Ghana's finance minister announced last week that the price paid to producers would rise by more than a third for the 2008/09 season to GHC1,632 (€990) per tonne of cocoa beans, up from GHC1,200 per tonne (€728).
The move sets out to stem the flow of smuggled cocoa beans from Ghana into neighbouring cocoa producing country Ivory Coast.
"The price rise may not directly impact buyers, but perhaps it will put pressure on the cocoa board to sell cocoa beans at a higher price," Laurent Pipitone, senior statistician at the International Cocoa Organisation commented to ConfectioneryNews.com.
Although, he added, that clearly prices on the international global market will prevail for the buyers.
Africa grows the lion's share of cocoa used by the world's confectioners and food firms, with Ghana contributing 19 per cent of cocoa to the global market. Ivory Coast, the biggest global supplier, contributes 38 per cent of this much sought-after soft commodity to the marketplace.
Most of the cocoa cultivated in Africa is exported to the major centres of cocoa consumption in Europe and North America, with the Netherlands and the US maintaining their positions as the world's two leading cocoa processing countries.
In recent months, as demand pushed supply lines, the valuable cocoa bean crashed through the $3000 barrier in June, with prices soaring on the London and New York futures market. Since then, prices have slightly dampened with London futures closing on 5 September at £1540 (€1912) a tonne, and New York futures on the same day at $2626 (€1845) a tonne.
But these figures notwithstanding, as Laurent Pipitone points out, in the last 30 years, the price trend for cocoa is more downward. In the 1970s, prices flew, in constant terms, five times higher than today. An inflationary phenomenon spread over many commodities at the time.

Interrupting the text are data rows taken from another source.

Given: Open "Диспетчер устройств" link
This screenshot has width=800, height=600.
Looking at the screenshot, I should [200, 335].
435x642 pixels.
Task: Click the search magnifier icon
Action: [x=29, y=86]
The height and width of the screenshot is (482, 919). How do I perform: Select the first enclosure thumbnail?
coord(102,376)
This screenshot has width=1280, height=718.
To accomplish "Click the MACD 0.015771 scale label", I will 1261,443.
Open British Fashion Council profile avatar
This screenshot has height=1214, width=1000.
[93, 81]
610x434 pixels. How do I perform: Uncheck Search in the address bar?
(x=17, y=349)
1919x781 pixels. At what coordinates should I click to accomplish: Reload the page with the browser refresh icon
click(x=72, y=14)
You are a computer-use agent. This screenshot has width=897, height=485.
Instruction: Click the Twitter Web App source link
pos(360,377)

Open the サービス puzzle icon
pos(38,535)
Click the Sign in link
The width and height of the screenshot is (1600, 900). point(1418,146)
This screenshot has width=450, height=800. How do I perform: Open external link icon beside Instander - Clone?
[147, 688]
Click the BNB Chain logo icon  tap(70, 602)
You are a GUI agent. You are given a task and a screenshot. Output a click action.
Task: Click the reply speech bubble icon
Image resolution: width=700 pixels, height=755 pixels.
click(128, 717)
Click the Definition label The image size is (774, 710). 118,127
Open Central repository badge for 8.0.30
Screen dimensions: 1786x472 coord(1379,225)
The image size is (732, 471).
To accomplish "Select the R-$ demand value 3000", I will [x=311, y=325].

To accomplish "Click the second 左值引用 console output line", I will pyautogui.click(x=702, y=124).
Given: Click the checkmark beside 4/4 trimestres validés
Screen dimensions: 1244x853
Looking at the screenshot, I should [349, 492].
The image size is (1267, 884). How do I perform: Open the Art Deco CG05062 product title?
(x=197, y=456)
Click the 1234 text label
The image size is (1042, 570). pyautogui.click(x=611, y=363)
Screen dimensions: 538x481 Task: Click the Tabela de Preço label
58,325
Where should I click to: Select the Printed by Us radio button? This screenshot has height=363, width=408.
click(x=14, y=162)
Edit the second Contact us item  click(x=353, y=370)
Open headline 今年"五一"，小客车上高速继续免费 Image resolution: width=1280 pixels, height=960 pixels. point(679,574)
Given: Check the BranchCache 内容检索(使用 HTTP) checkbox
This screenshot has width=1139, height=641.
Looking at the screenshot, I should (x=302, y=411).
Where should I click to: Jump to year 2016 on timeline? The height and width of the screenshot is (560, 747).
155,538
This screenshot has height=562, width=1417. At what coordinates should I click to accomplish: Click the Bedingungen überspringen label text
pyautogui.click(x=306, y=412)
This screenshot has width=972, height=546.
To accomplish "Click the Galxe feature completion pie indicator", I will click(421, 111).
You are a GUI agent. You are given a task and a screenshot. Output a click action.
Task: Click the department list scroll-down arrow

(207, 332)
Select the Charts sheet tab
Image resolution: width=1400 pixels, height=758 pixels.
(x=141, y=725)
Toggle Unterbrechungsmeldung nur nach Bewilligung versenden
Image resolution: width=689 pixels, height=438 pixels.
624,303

While the price paid to cocoa growers in Ivory Coast marches in tune to the world market, in Ghana prices are fixed at the beginning of the season.
Attracted by the higher prices, and the keen price differentiation, smugglers from Ghana have been selling their produce on Ivory Coast. According to the International Cocoa Organisation, this is not a rare phenomenon. "Smuggling is a common problem in all of western Africa," an ICCO spokesperson recently said to ConfectioneryNews.com.
But one that robbed Ghana of record figures. "I can say for now that we are denied that opportunity of announcing a record harvest this year as a result of the smuggling," Isaac Osei, COCOBOD's chief executive said recently.
With cocoa beans in June 2008 fetching a 40 per cent higher market price than in June 2007, the appeal to smuggle has apparently been ever stronger this year.
But with the farm-gate price lifted by 36 per cent, the Ghanian government will hope to cut the majority of illegal cocoa bean flows into Ivory Coast.
Indeed, Cocobod further announced last week that it had closed the light season with immediate effect, adding that the upcoming main crop season would open in mid-September, rather than as usual in October.
The decision to close the season earlier may also have been linked to the drive to stem the smuggling, opening the new season, with the higher farm-gate price as soon as possible, could curb the appeal of selling elsewhere.